### Data shown ###

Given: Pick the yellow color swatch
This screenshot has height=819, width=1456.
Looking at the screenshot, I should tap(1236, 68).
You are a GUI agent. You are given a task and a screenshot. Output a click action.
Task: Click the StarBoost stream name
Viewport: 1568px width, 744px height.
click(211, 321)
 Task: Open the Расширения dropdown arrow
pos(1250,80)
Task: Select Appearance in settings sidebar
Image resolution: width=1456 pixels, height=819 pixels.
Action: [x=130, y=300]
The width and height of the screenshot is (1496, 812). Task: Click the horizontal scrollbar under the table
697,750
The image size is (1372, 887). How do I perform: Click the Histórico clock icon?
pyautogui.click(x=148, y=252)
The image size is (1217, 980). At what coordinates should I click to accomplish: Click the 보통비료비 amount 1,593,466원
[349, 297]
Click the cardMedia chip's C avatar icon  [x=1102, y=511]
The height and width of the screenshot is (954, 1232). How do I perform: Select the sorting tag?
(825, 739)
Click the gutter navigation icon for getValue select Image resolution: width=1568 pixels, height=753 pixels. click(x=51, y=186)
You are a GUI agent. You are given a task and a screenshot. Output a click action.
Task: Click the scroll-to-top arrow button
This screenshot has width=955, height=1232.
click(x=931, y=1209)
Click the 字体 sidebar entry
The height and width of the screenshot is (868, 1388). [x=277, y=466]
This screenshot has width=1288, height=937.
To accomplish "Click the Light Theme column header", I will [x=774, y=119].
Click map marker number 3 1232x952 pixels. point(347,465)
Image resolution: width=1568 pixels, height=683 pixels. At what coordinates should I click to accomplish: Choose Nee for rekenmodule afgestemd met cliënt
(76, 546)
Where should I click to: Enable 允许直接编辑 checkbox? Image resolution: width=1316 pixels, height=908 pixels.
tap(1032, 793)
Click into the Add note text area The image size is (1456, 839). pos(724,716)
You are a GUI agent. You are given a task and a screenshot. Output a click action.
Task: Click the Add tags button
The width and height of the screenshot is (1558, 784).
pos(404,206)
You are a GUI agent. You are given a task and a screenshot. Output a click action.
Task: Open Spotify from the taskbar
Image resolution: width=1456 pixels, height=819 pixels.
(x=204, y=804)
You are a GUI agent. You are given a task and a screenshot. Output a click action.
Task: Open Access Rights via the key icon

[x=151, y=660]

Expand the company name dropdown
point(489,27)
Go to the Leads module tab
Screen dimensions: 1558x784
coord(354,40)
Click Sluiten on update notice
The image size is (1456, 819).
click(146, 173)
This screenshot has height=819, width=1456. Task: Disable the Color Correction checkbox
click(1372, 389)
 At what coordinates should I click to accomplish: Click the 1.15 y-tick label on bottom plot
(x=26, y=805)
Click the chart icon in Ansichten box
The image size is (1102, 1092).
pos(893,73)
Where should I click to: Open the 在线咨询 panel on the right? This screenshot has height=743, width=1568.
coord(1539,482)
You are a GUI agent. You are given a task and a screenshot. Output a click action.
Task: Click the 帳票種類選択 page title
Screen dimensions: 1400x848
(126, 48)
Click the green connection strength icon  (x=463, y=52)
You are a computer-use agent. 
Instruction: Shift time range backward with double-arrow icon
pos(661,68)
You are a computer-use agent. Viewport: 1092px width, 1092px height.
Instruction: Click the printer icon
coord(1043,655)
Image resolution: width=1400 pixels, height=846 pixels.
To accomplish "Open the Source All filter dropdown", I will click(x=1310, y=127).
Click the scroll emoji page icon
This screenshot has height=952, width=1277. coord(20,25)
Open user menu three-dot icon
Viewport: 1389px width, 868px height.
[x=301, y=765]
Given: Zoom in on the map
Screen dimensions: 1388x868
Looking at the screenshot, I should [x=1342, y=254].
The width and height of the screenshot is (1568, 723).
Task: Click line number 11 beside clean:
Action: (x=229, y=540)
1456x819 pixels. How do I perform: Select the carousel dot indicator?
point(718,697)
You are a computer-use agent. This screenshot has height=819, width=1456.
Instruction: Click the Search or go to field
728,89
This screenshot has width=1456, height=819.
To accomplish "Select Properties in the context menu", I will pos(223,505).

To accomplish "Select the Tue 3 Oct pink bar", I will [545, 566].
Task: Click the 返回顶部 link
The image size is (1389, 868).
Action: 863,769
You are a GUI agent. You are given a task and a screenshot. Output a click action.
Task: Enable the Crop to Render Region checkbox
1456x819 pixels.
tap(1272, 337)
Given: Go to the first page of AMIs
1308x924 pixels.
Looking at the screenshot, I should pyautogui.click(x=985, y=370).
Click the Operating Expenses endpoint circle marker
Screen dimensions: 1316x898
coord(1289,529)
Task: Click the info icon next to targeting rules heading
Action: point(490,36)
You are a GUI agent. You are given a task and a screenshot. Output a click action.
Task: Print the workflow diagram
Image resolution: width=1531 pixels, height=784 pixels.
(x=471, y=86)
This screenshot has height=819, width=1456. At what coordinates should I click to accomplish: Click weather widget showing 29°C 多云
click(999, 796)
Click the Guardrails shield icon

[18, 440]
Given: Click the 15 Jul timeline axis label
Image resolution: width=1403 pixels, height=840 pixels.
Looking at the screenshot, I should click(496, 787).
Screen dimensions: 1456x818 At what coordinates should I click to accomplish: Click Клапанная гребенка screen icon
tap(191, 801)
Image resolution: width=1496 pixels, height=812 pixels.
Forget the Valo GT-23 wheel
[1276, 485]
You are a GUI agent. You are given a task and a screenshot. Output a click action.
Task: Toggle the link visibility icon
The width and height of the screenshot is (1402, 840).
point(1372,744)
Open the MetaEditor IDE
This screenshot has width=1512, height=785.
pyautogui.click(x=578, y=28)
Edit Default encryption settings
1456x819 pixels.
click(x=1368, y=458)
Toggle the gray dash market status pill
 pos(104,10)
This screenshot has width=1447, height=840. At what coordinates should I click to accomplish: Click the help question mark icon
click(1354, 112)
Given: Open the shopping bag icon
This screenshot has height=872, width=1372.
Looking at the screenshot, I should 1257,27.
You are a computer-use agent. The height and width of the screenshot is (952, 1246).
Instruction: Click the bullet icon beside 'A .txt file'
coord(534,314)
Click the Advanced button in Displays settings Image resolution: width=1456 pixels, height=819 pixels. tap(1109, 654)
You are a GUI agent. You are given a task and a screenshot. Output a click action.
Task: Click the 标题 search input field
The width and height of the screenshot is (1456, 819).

###

Directions:
Collect the complete line wherever the string "settings" appears in the records.

Output:
Task: Select Appearance in settings sidebar
Edit Default encryption settings
Click the Advanced button in Displays settings Image resolution: width=1456 pixels, height=819 pixels. tap(1109, 654)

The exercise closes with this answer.